§ **Pixel coordinate grounding data**
——————
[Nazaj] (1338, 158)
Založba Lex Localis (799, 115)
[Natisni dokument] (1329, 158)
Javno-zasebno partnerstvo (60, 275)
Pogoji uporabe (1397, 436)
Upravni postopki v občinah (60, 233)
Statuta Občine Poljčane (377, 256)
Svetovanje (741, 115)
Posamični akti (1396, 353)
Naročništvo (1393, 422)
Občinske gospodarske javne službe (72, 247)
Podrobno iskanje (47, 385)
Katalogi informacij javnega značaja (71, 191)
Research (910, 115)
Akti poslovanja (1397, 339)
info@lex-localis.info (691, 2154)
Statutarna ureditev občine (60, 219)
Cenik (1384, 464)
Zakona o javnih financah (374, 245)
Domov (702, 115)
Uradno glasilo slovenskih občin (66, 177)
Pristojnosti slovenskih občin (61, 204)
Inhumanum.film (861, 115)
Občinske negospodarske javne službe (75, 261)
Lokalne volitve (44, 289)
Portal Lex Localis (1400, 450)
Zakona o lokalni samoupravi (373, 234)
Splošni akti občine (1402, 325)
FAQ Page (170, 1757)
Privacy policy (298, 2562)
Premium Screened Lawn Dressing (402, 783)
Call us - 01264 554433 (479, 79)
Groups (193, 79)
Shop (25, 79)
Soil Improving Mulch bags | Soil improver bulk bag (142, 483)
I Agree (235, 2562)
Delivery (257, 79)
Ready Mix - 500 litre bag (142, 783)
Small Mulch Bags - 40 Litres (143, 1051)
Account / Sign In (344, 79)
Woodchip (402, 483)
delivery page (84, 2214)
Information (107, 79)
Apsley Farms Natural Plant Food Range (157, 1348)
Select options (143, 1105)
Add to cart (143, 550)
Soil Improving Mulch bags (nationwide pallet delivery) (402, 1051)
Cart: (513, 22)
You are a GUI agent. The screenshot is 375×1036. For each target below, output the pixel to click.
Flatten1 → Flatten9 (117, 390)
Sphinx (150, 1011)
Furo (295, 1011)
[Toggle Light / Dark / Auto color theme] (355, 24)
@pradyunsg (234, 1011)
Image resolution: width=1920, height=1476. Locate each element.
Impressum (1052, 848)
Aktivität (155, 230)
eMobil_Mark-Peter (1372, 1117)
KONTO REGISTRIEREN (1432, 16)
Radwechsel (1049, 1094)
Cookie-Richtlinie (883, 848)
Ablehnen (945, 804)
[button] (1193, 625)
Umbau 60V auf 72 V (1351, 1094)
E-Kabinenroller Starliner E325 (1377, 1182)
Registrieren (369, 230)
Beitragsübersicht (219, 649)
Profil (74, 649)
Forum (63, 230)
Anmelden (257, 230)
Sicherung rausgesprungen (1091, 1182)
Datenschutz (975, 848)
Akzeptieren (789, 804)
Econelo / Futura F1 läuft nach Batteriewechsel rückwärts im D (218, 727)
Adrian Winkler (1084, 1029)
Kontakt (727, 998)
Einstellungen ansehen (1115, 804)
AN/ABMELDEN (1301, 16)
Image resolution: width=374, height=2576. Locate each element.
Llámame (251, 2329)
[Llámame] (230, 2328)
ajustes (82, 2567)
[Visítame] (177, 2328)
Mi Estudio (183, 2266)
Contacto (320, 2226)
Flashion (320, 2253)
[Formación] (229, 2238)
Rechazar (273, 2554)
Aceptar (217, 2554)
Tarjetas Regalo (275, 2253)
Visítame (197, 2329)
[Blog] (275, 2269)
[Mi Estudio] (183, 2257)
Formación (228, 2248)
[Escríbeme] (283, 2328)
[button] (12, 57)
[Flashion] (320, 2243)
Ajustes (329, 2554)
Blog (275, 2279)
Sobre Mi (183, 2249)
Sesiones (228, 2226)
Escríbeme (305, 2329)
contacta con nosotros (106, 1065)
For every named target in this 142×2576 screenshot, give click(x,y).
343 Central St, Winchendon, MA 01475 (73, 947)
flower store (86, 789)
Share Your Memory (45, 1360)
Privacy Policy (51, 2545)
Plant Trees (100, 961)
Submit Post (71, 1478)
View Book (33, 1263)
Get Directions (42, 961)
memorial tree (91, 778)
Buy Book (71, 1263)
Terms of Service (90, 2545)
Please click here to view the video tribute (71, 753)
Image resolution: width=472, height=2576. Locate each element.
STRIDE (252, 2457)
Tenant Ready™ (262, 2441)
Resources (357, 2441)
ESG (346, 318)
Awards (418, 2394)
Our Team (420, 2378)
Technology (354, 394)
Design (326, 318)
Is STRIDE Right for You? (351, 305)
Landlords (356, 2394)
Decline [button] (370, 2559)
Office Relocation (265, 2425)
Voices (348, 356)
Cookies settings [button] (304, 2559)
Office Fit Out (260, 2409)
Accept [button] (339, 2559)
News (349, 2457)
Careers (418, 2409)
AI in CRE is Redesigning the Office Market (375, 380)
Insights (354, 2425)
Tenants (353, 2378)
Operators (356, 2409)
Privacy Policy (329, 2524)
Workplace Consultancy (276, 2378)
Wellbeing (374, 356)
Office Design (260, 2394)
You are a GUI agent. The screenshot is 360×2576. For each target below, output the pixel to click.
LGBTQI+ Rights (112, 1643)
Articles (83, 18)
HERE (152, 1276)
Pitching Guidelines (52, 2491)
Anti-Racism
——————
§ **Your assignment**
What you give back should match the entries above exactly.

§ **Output for this task**
[Nazaj] (1338, 158)
Založba Lex Localis (799, 115)
[Natisni dokument] (1329, 158)
Javno-zasebno partnerstvo (60, 275)
Pogoji uporabe (1397, 436)
Upravni postopki v občinah (60, 233)
Statuta Občine Poljčane (377, 256)
Svetovanje (741, 115)
Posamični akti (1396, 353)
Naročništvo (1393, 422)
Občinske gospodarske javne službe (72, 247)
Podrobno iskanje (47, 385)
Katalogi informacij javnega značaja (71, 191)
Research (910, 115)
Akti poslovanja (1397, 339)
info@lex-localis.info (691, 2154)
Statutarna ureditev občine (60, 219)
Cenik (1384, 464)
Zakona o javnih financah (374, 245)
Domov (702, 115)
Uradno glasilo slovenskih občin (66, 177)
Pristojnosti slovenskih občin (61, 204)
Inhumanum.film (861, 115)
Občinske negospodarske javne službe (75, 261)
Lokalne volitve (44, 289)
Portal Lex Localis (1400, 450)
Zakona o lokalni samoupravi (373, 234)
Splošni akti občine (1402, 325)
FAQ Page (170, 1757)
Privacy policy (298, 2562)
Premium Screened Lawn Dressing (402, 783)
Call us - 01264 554433 (479, 79)
Groups (193, 79)
Shop (25, 79)
Soil Improving Mulch bags | Soil improver bulk bag (142, 483)
I Agree (235, 2562)
Delivery (257, 79)
Ready Mix - 500 litre bag (142, 783)
Small Mulch Bags - 40 Litres (143, 1051)
Account / Sign In (344, 79)
Woodchip (402, 483)
delivery page (84, 2214)
Information (107, 79)
Apsley Farms Natural Plant Food Range (157, 1348)
Select options (143, 1105)
Add to cart (143, 550)
Soil Improving Mulch bags (nationwide pallet delivery) (402, 1051)
Cart: (513, 22)
You are a GUI agent. The screenshot is 375×1036. For each target below, output the pixel to click.
Flatten1 → Flatten9 (117, 390)
Sphinx (150, 1011)
Furo (295, 1011)
[Toggle Light / Dark / Auto color theme] (355, 24)
@pradyunsg (234, 1011)
Image resolution: width=1920, height=1476. Locate each element.
Impressum (1052, 848)
Aktivität (155, 230)
eMobil_Mark-Peter (1372, 1117)
KONTO REGISTRIEREN (1432, 16)
Radwechsel (1049, 1094)
Cookie-Richtlinie (883, 848)
Ablehnen (945, 804)
[button] (1193, 625)
Umbau 60V auf 72 V (1351, 1094)
E-Kabinenroller Starliner E325 (1377, 1182)
Registrieren (369, 230)
Beitragsübersicht (219, 649)
Profil (74, 649)
Forum (63, 230)
Anmelden (257, 230)
Sicherung rausgesprungen (1091, 1182)
Datenschutz (975, 848)
Akzeptieren (789, 804)
Econelo / Futura F1 läuft nach Batteriewechsel rückwärts im D (218, 727)
Adrian Winkler (1084, 1029)
Kontakt (727, 998)
Einstellungen ansehen (1115, 804)
AN/ABMELDEN (1301, 16)
Image resolution: width=374, height=2576. Locate each element.
Llámame (251, 2329)
[Llámame] (230, 2328)
ajustes (82, 2567)
[Visítame] (177, 2328)
Mi Estudio (183, 2266)
Contacto (320, 2226)
Flashion (320, 2253)
[Formación] (229, 2238)
Rechazar (273, 2554)
Aceptar (217, 2554)
Tarjetas Regalo (275, 2253)
Visítame (197, 2329)
[Blog] (275, 2269)
[Mi Estudio] (183, 2257)
Formación (228, 2248)
[Escríbeme] (283, 2328)
[button] (12, 57)
[Flashion] (320, 2243)
Ajustes (329, 2554)
Blog (275, 2279)
Sobre Mi (183, 2249)
Sesiones (228, 2226)
Escríbeme (305, 2329)
contacta con nosotros (106, 1065)
For every named target in this 142×2576 screenshot, give click(x,y).
343 Central St, Winchendon, MA 01475 (73, 947)
flower store (86, 789)
Share Your Memory (45, 1360)
Privacy Policy (51, 2545)
Plant Trees (100, 961)
Submit Post (71, 1478)
View Book (33, 1263)
Get Directions (42, 961)
memorial tree (91, 778)
Buy Book (71, 1263)
Terms of Service (90, 2545)
Please click here to view the video tribute (71, 753)
Image resolution: width=472, height=2576. Locate each element.
STRIDE (252, 2457)
Tenant Ready™ (262, 2441)
Resources (357, 2441)
ESG (346, 318)
Awards (418, 2394)
Our Team (420, 2378)
Technology (354, 394)
Design (326, 318)
Is STRIDE Right for You? (351, 305)
Landlords (356, 2394)
Decline [button] (370, 2559)
Office Relocation (265, 2425)
Voices (348, 356)
Cookies settings [button] (304, 2559)
Office Fit Out (260, 2409)
Accept [button] (339, 2559)
News (349, 2457)
Careers (418, 2409)
AI in CRE is Redesigning the Office Market (375, 380)
Insights (354, 2425)
Tenants (353, 2378)
Operators (356, 2409)
Privacy Policy (329, 2524)
Workplace Consultancy (276, 2378)
Wellbeing (374, 356)
Office Design (260, 2394)
You are a GUI agent. The screenshot is 360×2576. For each target below, output the pixel to click.
LGBTQI+ Rights (112, 1643)
Articles (83, 18)
HERE (152, 1276)
Pitching Guidelines (52, 2491)
Anti-Racism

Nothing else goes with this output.